Instrução:
Reproduz sem alterações o trecho da homilia da Festa de Todos os Santos que vai desde "- como manter" até "cidadãos deste mundo?".

Excerto:
━━━

Festa de Todos os Santos

1 novembro 2023

«Em nome do Pai, do Filho e do Espírito Santo. Amém»

Gostaria de começar esta homilia na Festa de Todos os Santos, soltando um conjunto de interrogações que têm voado na minha consciência e no meu pensar nos últimos tempos a propósito desta escalada da guerra, da destruição e da morte na Ucrânia, no Sudão e agora recentemente em Israel e na Palestina.

- como ser santo num mundo manchado pelo pecado humano?

- que santidade e que fé somos chamados a viver ? aquela que nos aproxima ou aquela que nos afasta das realidades sofridas do mundo?

- como manter uma esperança viva e santa num contexto existencial tão apocalíptico?;

- como viver a nossa vocação batismal para a santidade enquanto cidadãos deste mundo?

Em tempos de inquietude e de incerteza as interrogações que a consciência e a fé nos ditam não só são normais como necessárias. São como que uma forma de combater a indiferença e a apatia e de nos manter vivos e inquietos. Quem se interroga ou se deixa interrogar por Deus e pelos acontecimentos da vida, como que está também e desde já a abrir a possibilidade de encontrar um sentido e uma luz no meio das trevas. Estas interrogações são também e como alguém referiu «perguntas a Deus e perguntas que Deus nos coloca». Mas a fé não é mais do que este dialogar existencial com Deus, um dialogar que coloca perante Deus a vida com as suas complexidades, mas também com as sua coisas boas. A matéria do nosso falar com Deus não é mais do que a nossa própria vida, com as suas experiências, acontecimentos e interrogações. E é por isso que hoje estamos aqui perante Deus trazendo o que somos, mas principalmente o que vivemos.

No contexto da Festa que hoje celebramos, as questões que levantamos ou que Deus nos coloca, remetem-nos necessariamente para o Santo de Deus – Jesus Cristo, para a sua vida, para a sua paixão, crucificação e ressurreição. A sua crucificação é o culminar de um caminho de vida e é o evento supremo da sua santidade. Uma santidade que paradoxalmente acontece fora dos lugares santos daquele tempo, fora de Jerusalém, acontece na periferia e não no centro, longe da gente dita santa e religiosa e perto dos que sofrem e são humilhados. Ainda hoje Jesus continua a ser crucificado em lugares que só se tornam conhecidos pelos horrores que aí são cometidos. São o Gólgota, o lugar do Calvário, dos nossos tempos, lugares que saltam para a primeira página dos jornais pelos massacres e horrores que aí se praticam. Lugares aonde ninguém quer estar, mas aonde tudo se joga: a barbárie humana e o sofrimento dos inocentes; o desprezo pela vida e a interpeladora resistência das vítimas. Gólgotas que hoje se chamam Gaza ou o Kibbut Be’eri, Busha e Bakhmut na Ucrânia ou Cartum no Sudão. Nestes lugares em ruínas percebemos a santidade naqueles que resistem e teimam em encontrar sentido para as suas vidas. Percebemos a santidade nas famílias que enterram e choram as suas crianças desfeitas por bombardeamentos bárbaros. Percebemos a santidade naqueles que cuidam dos outros mesmo sem condições e que tudo fazem para salvar vidas humanas sabendo que cada vida, cada ferido, cada corpo que se lhes apresenta é de um valor único e irrepetível.

━━━

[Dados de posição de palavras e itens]
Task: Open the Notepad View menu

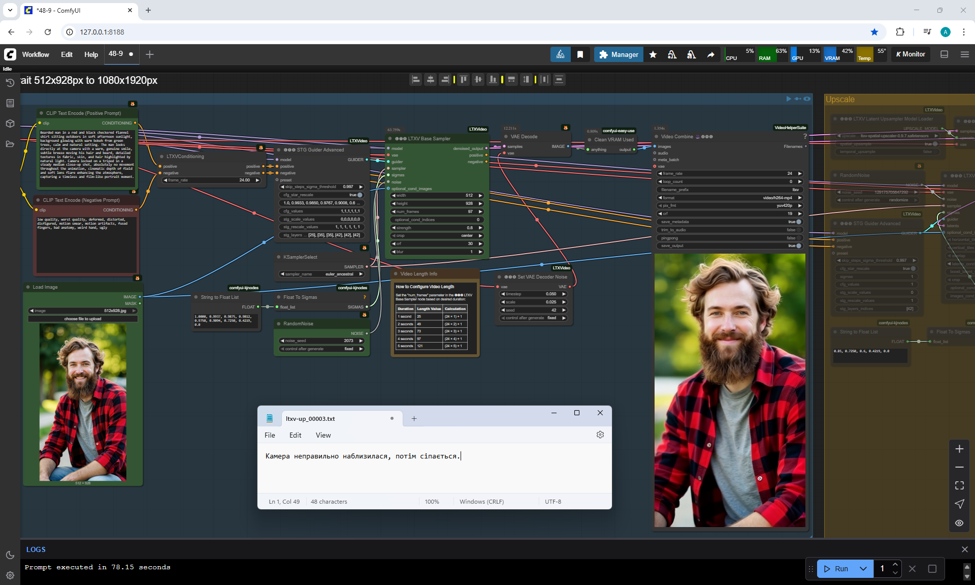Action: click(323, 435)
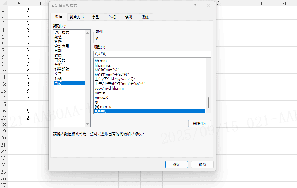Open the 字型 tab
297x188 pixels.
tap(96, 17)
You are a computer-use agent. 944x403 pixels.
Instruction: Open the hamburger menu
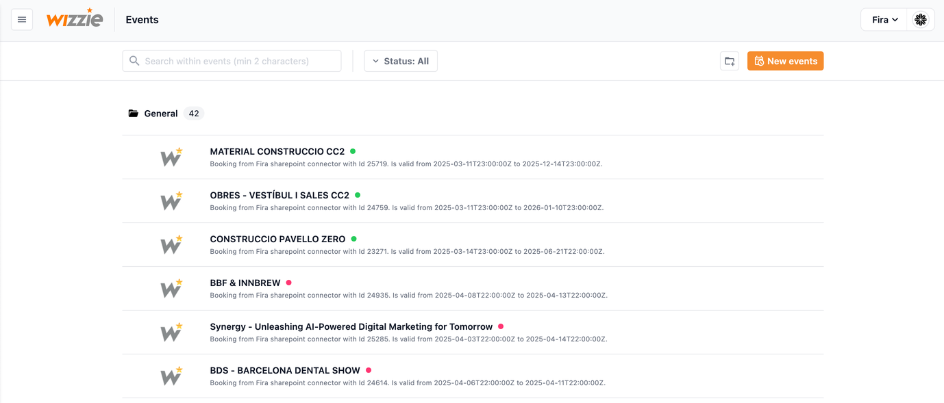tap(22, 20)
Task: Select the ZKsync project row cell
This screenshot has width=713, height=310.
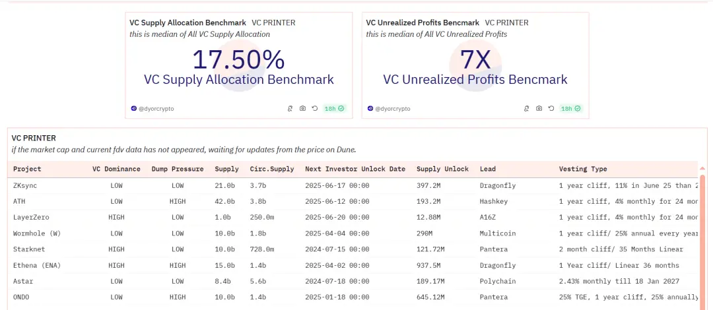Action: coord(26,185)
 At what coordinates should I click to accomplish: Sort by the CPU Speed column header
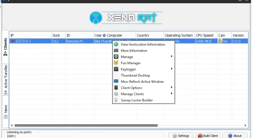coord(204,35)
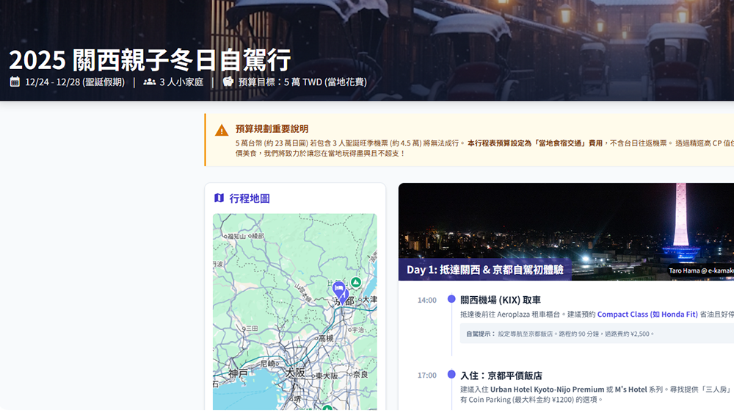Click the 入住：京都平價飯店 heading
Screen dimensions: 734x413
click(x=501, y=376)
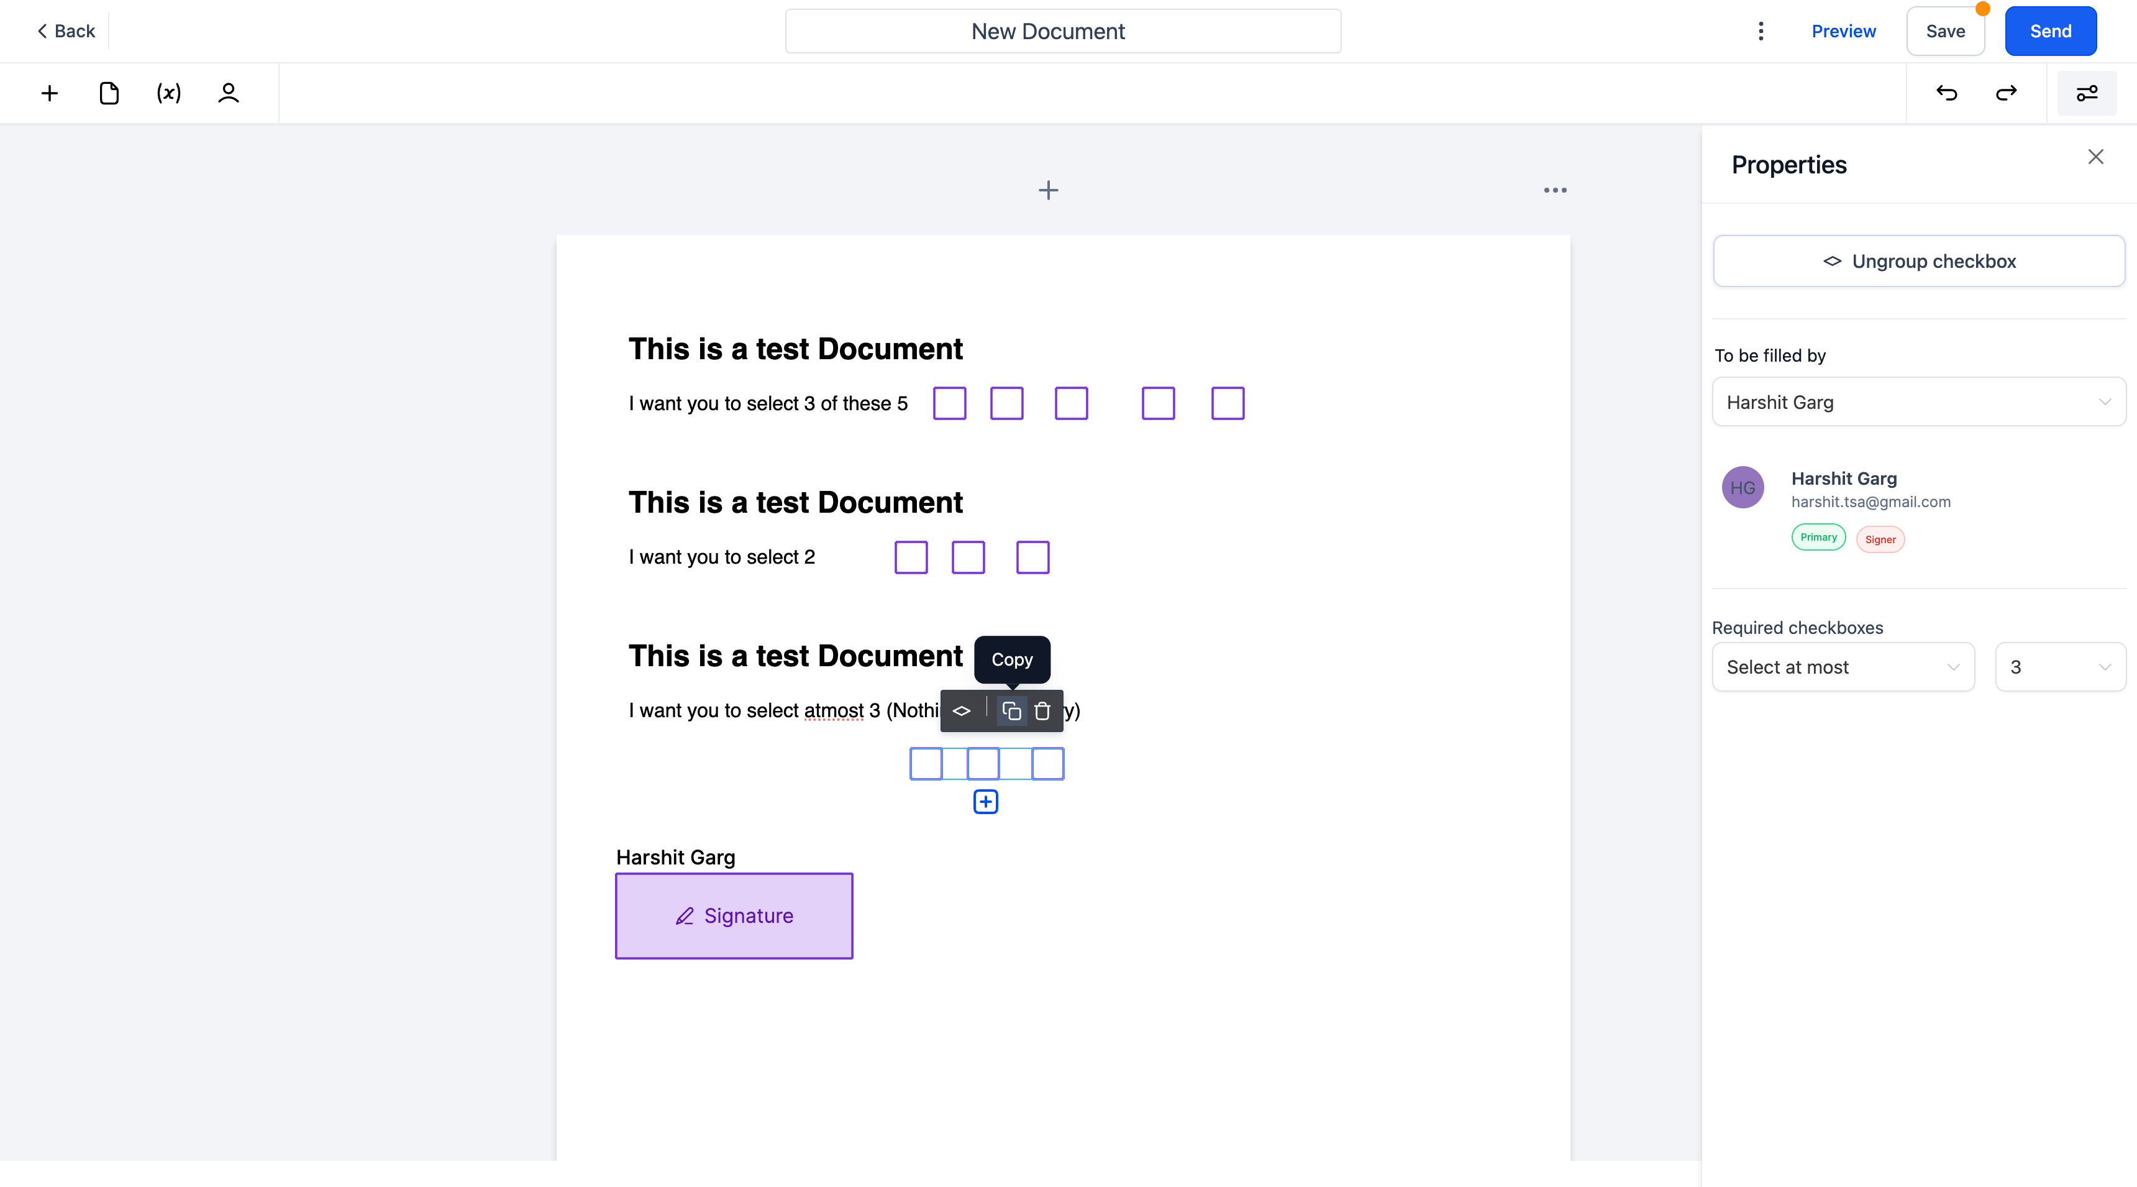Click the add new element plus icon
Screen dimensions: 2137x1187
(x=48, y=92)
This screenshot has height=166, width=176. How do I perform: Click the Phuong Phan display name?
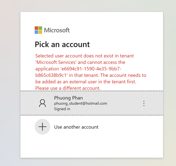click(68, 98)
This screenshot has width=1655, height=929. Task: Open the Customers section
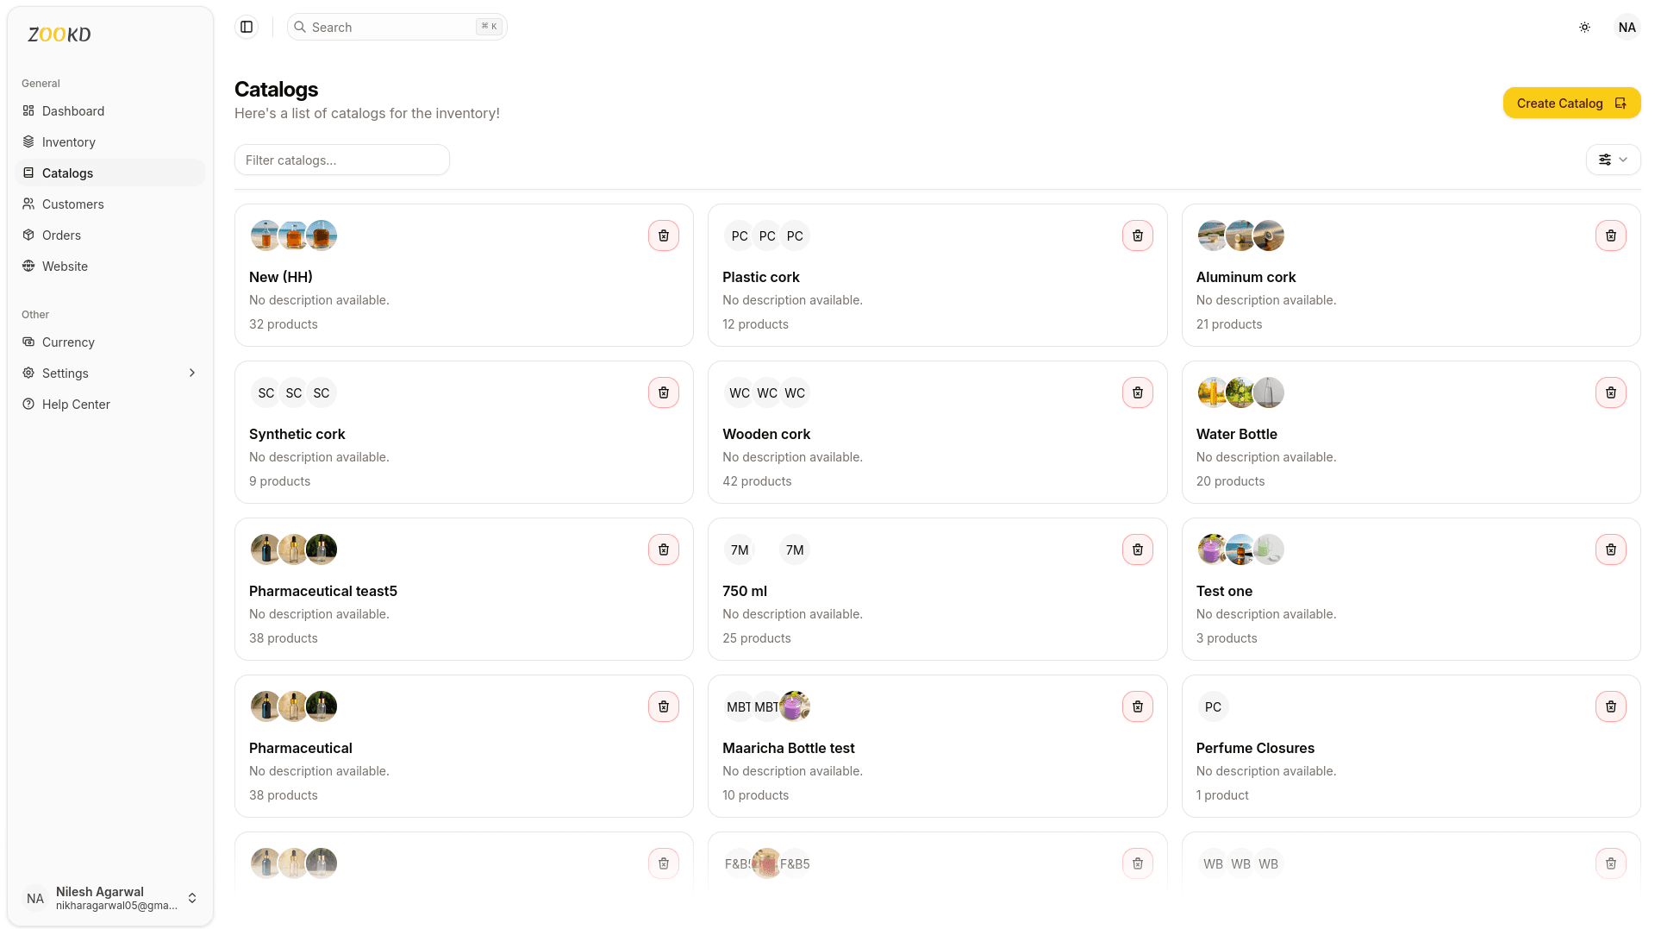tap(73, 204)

━━━

Resolução:
- como manter uma esperança viva e santa num contexto existencial tão apocalíptico?;

- como viver a nossa vocação batismal para a santidade enquanto cidadãos deste mundo?